In my study of the New Testament last week, I read the last chapters of the gospels, where the Savior resurrected and was seen of the disciples. Matthew recounts that Mary Magdalene and the other Mary were at the tomb when an angel rolled back the stone and announced that the Savior had resurrected. He told them to go to the disciples and share this message. As they traveled, the Savior himself appeared to them and commanded them to announce his resurrection to his disciples. Mark adds that when Mary Magdalene testified that she had seen the Savior, the disciples didn’t believe. Mark also shares the experience of two men who saw the Savior on the road to Emmaus but again, their testimony was not believed. When the Savior finally appeared to the eleven apostles, he rebuked them for their disbelief. Luke describes the response of the disciples to the testimony of the women at the garden (Luke includes Joanna and other women): “their words seemed to them as idle tales, and they believed them not.” Even when the Savior did appear to the eleven, their response was fear and uncertainty. Only when the Savior invited them to handle him did they rejoice and believe. John shares the beautiful experience of Mary at the tomb with the Savior and the gladness the apostles felt when they finally understood that the Savior had come back to them. He also recounts the doubt that Thomas felt at the testimony of the apostles and his humbling experience with the Savior himself.

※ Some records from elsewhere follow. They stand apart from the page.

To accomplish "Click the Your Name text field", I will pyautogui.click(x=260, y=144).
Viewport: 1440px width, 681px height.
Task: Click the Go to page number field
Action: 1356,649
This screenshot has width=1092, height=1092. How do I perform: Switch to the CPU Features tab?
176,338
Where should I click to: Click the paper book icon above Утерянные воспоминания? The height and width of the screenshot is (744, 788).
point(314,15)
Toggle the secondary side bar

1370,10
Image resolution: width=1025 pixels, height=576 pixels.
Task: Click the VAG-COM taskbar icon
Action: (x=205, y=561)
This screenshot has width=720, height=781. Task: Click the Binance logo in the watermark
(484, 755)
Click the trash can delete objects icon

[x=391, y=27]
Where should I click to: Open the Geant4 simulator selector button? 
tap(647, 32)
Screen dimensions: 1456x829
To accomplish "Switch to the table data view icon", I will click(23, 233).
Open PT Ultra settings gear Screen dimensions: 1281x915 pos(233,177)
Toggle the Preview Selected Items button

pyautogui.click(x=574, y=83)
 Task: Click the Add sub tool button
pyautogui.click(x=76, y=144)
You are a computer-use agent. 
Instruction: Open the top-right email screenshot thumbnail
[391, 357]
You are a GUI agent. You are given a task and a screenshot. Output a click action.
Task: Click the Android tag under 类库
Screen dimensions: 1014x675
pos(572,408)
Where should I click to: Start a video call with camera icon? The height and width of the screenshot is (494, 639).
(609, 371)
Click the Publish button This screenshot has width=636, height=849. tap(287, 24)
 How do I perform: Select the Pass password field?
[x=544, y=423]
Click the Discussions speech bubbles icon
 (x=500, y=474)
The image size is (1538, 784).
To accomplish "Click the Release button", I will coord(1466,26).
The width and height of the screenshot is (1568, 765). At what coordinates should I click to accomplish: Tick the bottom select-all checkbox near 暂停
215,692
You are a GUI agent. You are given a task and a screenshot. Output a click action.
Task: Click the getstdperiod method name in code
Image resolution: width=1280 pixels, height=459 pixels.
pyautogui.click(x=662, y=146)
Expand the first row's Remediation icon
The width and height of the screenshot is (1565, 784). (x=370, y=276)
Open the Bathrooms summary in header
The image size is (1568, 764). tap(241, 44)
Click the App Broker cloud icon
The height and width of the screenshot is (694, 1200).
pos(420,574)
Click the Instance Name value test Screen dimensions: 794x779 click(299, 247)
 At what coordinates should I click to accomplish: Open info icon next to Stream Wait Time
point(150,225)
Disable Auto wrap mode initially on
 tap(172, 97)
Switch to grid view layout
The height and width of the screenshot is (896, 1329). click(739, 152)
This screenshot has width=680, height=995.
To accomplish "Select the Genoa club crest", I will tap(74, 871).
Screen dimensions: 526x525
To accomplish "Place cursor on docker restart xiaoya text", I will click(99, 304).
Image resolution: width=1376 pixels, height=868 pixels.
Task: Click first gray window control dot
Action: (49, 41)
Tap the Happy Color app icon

As I read these different accounts I was struck with a couple of things. First, I wonder at the relationship the Savior had with these women that he would choose to appear to them first. What a tender blessing to the grieving hearts of those women who had followed and served and consoled the Savior during His ministry. Second, why did everyone doubt their testimony, as well as the testimonies of the men on the road to Emmaus? Surely they knew each other well enough to trust in their words? Was the concept of resurrection so impossible to believe when they had seen the Savior raise so many from the dead? As I try to put myself in their shoes, I wonder if maybe they were afraid to believe, to hope in the resurrection? As one who has grieved deeply, I think I could understand that a little. But I think it also reflects a fundamental lack of understanding in the mission of the Savior. Despite His continual teachings, these men who had worked with Him still didn’t understand the Atonement and Resurrection. Fortunately for them and all of us, the Savior was merciful and gave them both experience and the gift of the Holy Ghost to help them understand.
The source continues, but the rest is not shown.